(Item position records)
··········

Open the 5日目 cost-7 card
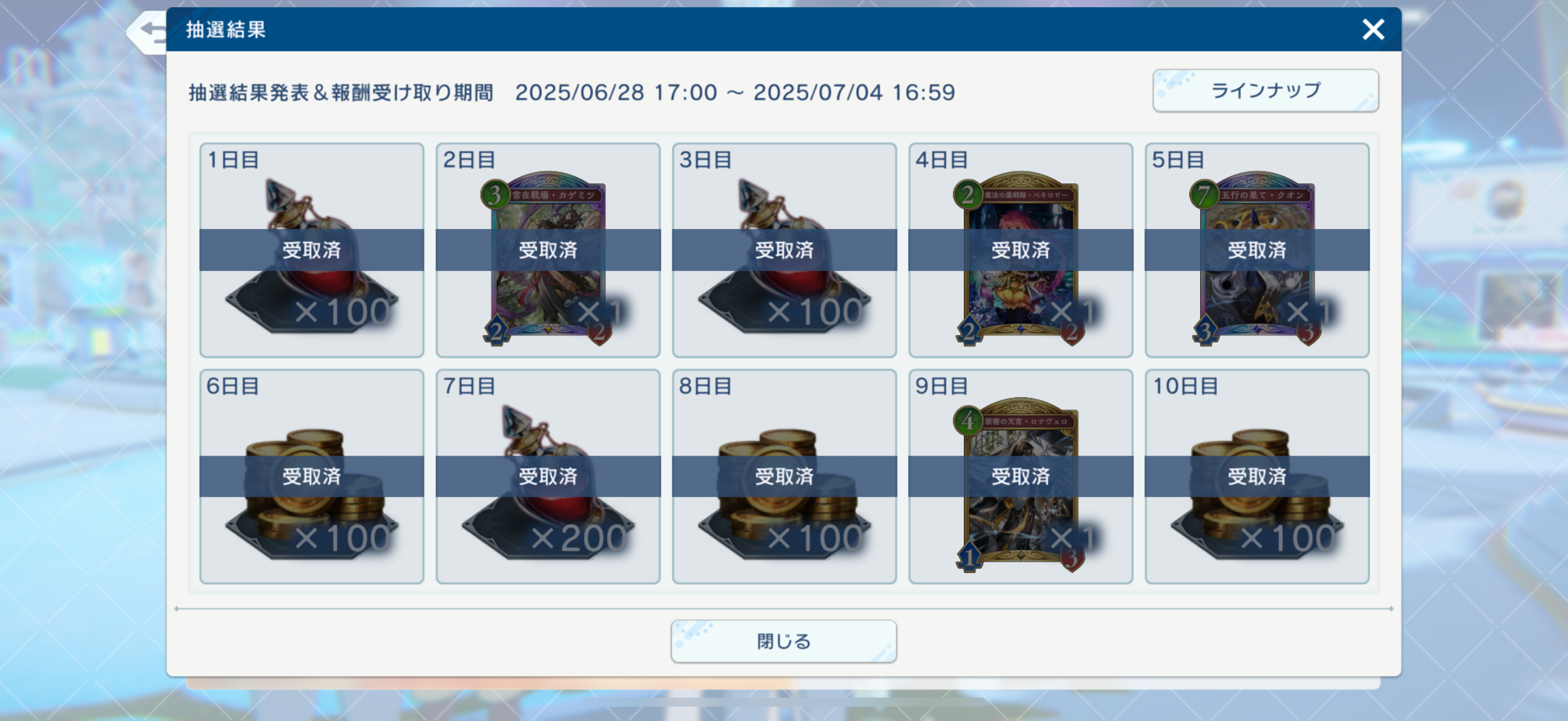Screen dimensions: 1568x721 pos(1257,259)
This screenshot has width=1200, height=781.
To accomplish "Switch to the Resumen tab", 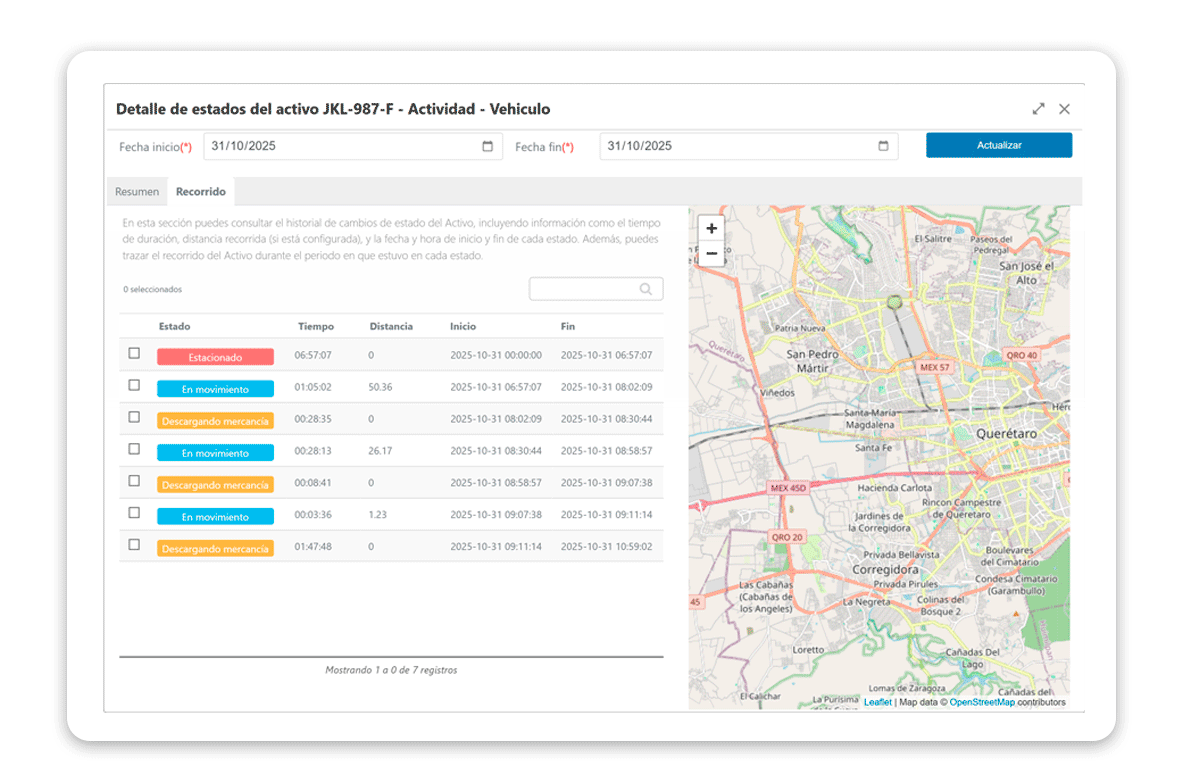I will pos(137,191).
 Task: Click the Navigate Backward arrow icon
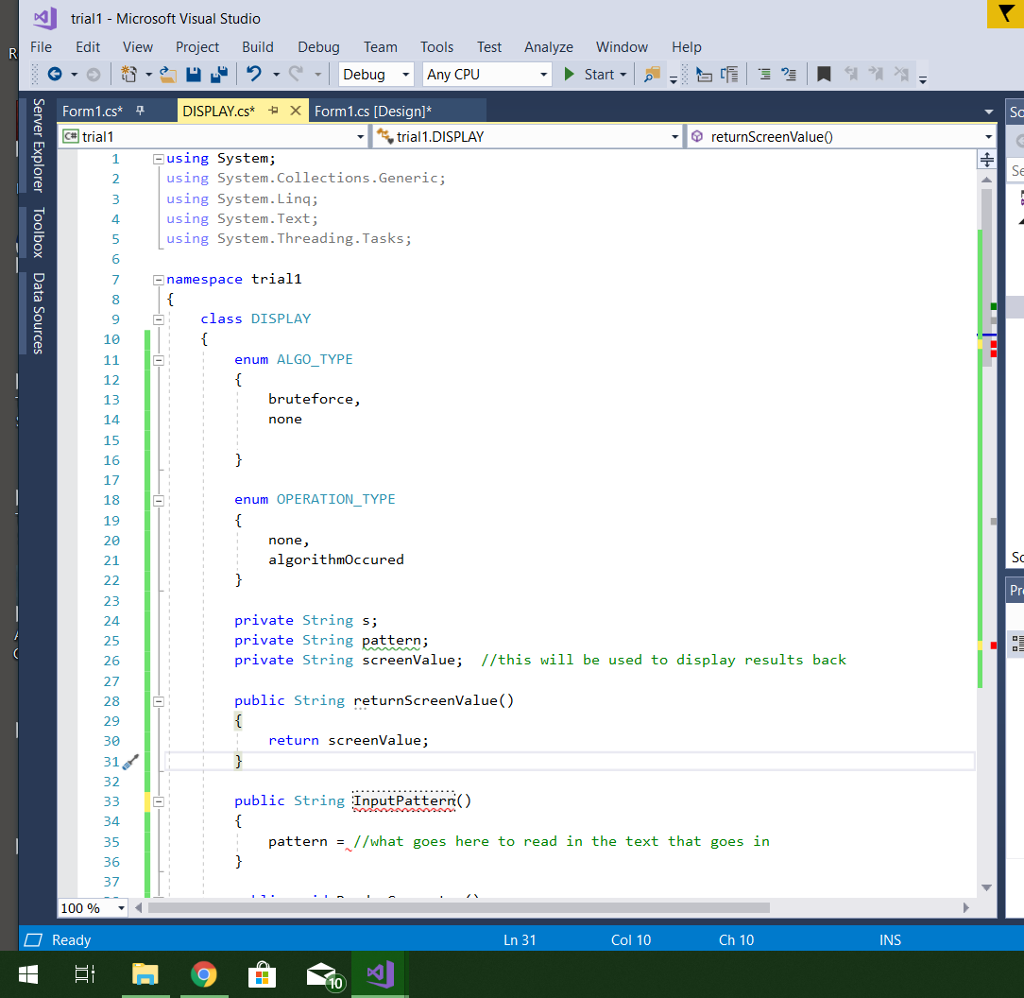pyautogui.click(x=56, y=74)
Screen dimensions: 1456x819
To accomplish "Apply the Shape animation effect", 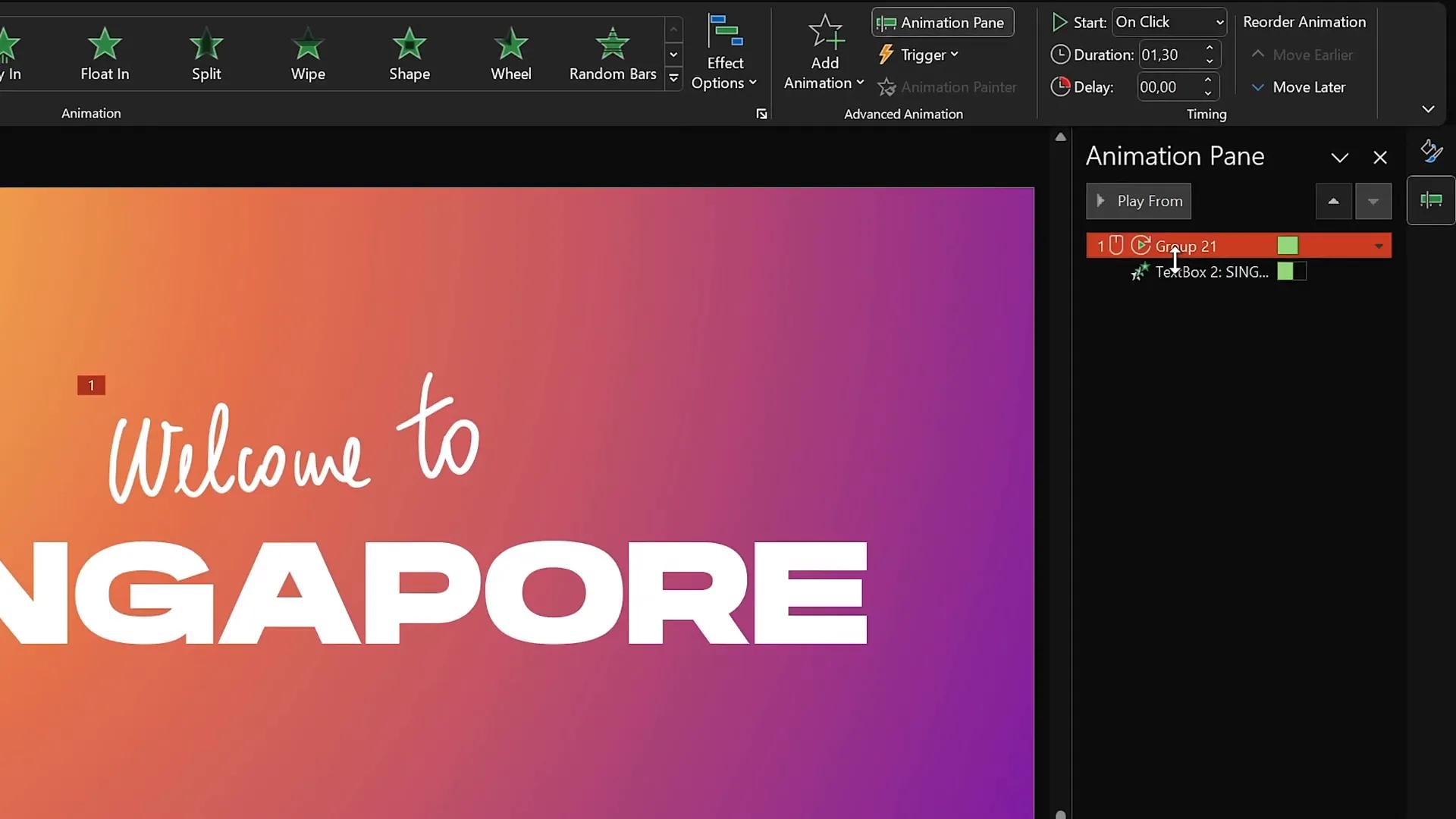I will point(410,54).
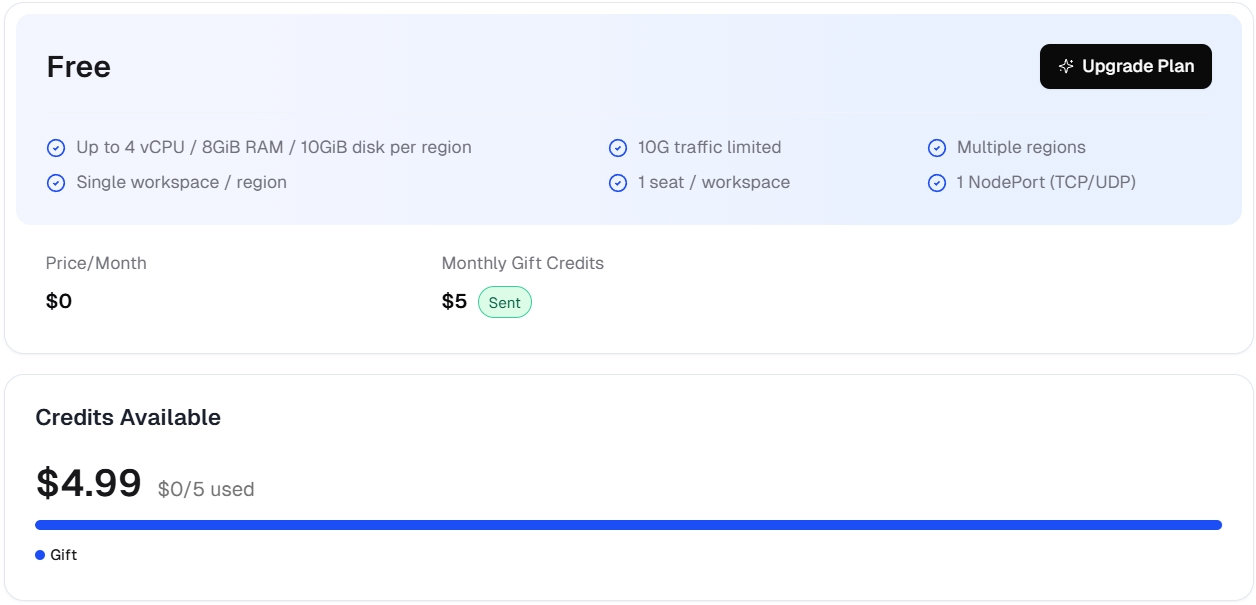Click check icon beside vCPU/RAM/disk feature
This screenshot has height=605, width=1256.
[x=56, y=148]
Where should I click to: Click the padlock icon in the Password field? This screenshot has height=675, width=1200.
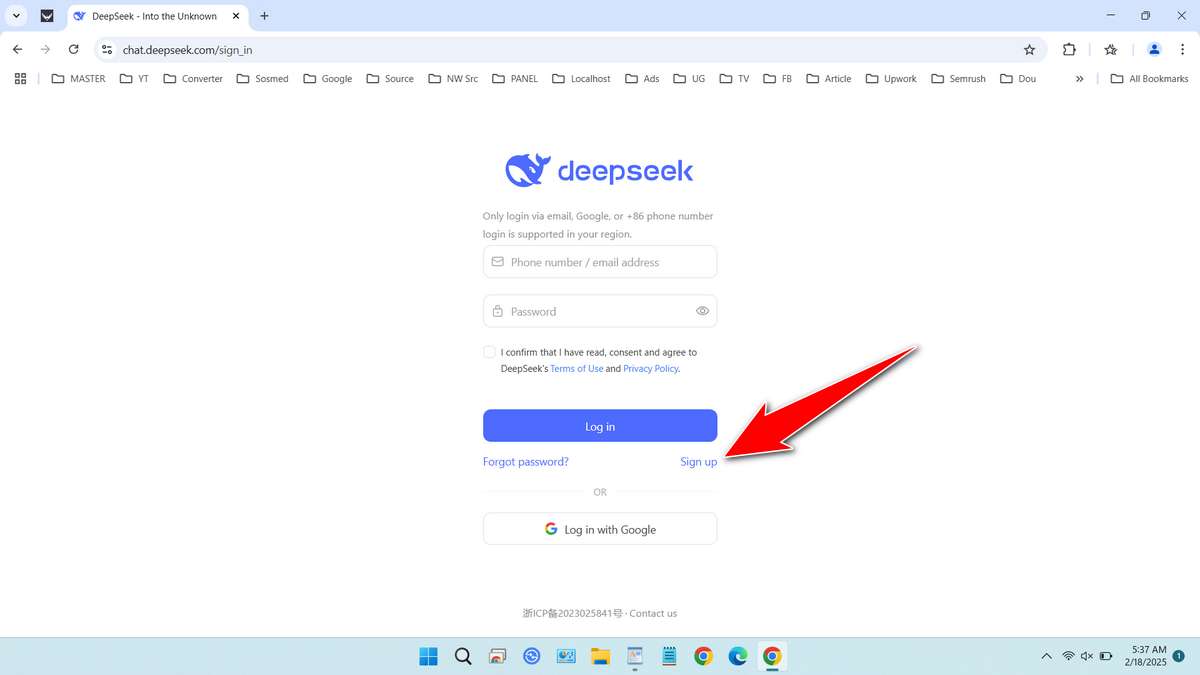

··········

STATED PROBLEM:
Pick out each line in the records above that contains the string "width", and copy those lines.

WORKED SOLUTION:
This screenshot has width=1200, height=781.
This screenshot has height=605, width=1256.
Where should I click to: Click the padlock icon in the Password field? This screenshot has height=675, width=1200.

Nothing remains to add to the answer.